## Work task
All entries must be returned precisely as they appear.

## Saved data entries
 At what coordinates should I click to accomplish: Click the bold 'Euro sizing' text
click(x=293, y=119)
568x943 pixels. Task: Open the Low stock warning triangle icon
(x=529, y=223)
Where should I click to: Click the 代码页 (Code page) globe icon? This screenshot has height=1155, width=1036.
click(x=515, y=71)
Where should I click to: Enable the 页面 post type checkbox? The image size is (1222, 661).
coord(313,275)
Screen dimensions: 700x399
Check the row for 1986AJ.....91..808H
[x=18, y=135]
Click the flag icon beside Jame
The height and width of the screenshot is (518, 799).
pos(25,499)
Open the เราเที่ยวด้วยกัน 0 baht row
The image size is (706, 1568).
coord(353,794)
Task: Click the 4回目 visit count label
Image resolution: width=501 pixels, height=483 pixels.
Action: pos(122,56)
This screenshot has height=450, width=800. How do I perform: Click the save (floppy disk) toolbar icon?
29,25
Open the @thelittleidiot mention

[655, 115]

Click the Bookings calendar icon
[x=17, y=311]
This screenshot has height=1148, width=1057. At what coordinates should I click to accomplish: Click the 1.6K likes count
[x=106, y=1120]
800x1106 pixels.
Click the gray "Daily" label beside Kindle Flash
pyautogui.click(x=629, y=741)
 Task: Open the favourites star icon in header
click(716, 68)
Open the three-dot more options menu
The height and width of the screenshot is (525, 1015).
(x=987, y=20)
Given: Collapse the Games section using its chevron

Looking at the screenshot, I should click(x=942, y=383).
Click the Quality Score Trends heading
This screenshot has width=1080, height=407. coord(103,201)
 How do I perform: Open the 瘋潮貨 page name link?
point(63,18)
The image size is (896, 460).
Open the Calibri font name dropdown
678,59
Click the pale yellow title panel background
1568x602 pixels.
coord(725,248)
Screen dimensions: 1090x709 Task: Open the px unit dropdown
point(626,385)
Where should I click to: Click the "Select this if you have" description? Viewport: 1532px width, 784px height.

## Response to this task
 At what coordinates should I click to accomplish: Click the bold 'Euro sizing' text
click(x=293, y=119)
568x943 pixels. Task: Open the Low stock warning triangle icon
(x=529, y=223)
Where should I click to: Click the 代码页 (Code page) globe icon? This screenshot has height=1155, width=1036.
click(x=515, y=71)
Where should I click to: Enable the 页面 post type checkbox? The image size is (1222, 661).
coord(313,275)
Screen dimensions: 700x399
Check the row for 1986AJ.....91..808H
[x=18, y=135]
Click the flag icon beside Jame
The height and width of the screenshot is (518, 799).
pos(25,499)
Open the เราเที่ยวด้วยกัน 0 baht row
The image size is (706, 1568).
coord(353,794)
Task: Click the 4回目 visit count label
Image resolution: width=501 pixels, height=483 pixels.
Action: pos(122,56)
This screenshot has height=450, width=800. How do I perform: Click the save (floppy disk) toolbar icon?
29,25
Open the @thelittleidiot mention

[655, 115]

Click the Bookings calendar icon
[x=17, y=311]
This screenshot has height=1148, width=1057. At what coordinates should I click to accomplish: Click the 1.6K likes count
[x=106, y=1120]
800x1106 pixels.
Click the gray "Daily" label beside Kindle Flash
pyautogui.click(x=629, y=741)
 Task: Open the favourites star icon in header
click(716, 68)
Open the three-dot more options menu
The height and width of the screenshot is (525, 1015).
(x=987, y=20)
Given: Collapse the Games section using its chevron

Looking at the screenshot, I should click(x=942, y=383).
Click the Quality Score Trends heading
This screenshot has width=1080, height=407. coord(103,201)
 How do I perform: Open the 瘋潮貨 page name link?
point(63,18)
The image size is (896, 460).
Open the Calibri font name dropdown
678,59
Click the pale yellow title panel background
1568x602 pixels.
coord(725,248)
Screen dimensions: 1090x709 Task: Open the px unit dropdown
point(626,385)
Where should I click to: Click the "Select this if you have" description? Viewport: 1532px width, 784px height.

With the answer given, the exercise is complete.